Biting the Dust: the joys of housework

by Margaret Horsfield,

Fourth Estate, pounds 6.99, 304pp

Domestic history to delight flappers and scrubbers alike. Horsfield charts the demands of household cleaning and the status of those who do it. The filthy battle was most strenuous just over a century ago with the gradual acceptance of Pasteur's ideas about micro-organisms. But cleanliness being next to healthiness has not prevented many people being firmly in the closet about their love of cleaning, fearing that others will see their passion as manic obsession. The idiosyncracies of individual cleaning regimes remain, despite centuries of advice to the contrary from Florence Nightingale, Mrs Beeton, Simone de Beauvoir and, of course, our mothers.

Leave it to Me

by Bharati Mukherjee,

Vintage, pounds 6.99, 246pp

Abandoned as a baby by her Indian father and American mother, Debby Dimartino in turn abandons her adoptive parents and strikes out West in search of "Bio" Mom and Dad. Coming from nowhere, she belongs everywhere - particularly in California, in bed with rich men, as the reinvented "Devi Dee" closes in on her real parents. Alive with dark humour, mall-speak dialogue and the garish horrors of consumer culture, Leave It To Me also carries an undertow of mythical violence, Electra-style.
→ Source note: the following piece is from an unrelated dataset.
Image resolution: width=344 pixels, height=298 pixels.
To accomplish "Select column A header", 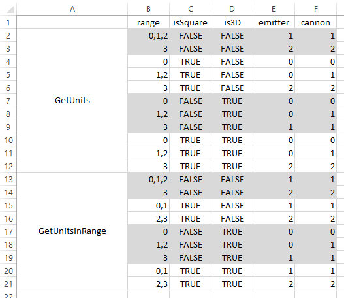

Mukherjee's seventh novel still manages to delight in the contradictions of a place where even racism is treated as a learning experience.

Sister Josephine

by Joanna Traynor,

Bloomsbury, pounds 6.99, 216pp

Blood, guts, mangled bodies, the shocking sight of white bone pushing through bloody flesh - the human body in extremis plays a major role in Joanna Traynor's award-winning novel. Josephine, a foster-child who has been refused any information about her natural parents, is now a trainee nurse, struggling to find her roots amidst a moving flotsam and jestsam of car-crash victims, amputees and the elderly. "Everyone has a piss identity," she remarks matter-of-

factly at one point - that takes care of the physical side of things; but it's

the sense of emotional identity that concerns Traynor in this witty, disturbing book.

Lone Star Swing

by Duncan McLean,

Vintage, pounds 6.99, 320 pp

Yet another Brit author casting himself as the star of his own road movie. - though at least Duncan McLean admits to having only just passed his driving test. Using the prize money from a Somerset Maugham Award, the Orkney-based writer and publisher McLean, who first published Irvine Welsh and co with his influential small press, travels to the Lone Star State in the spring of 1995. He goes in search of the spirit of Bob Wills, the father of "Western Swing" and the inspiration for Lyle Lovett's quiff. Even if the world of cowboy music leaves you cold, McLean's ear for dialogue and droll sense of humour will enliven this unlikely transatlantic quest.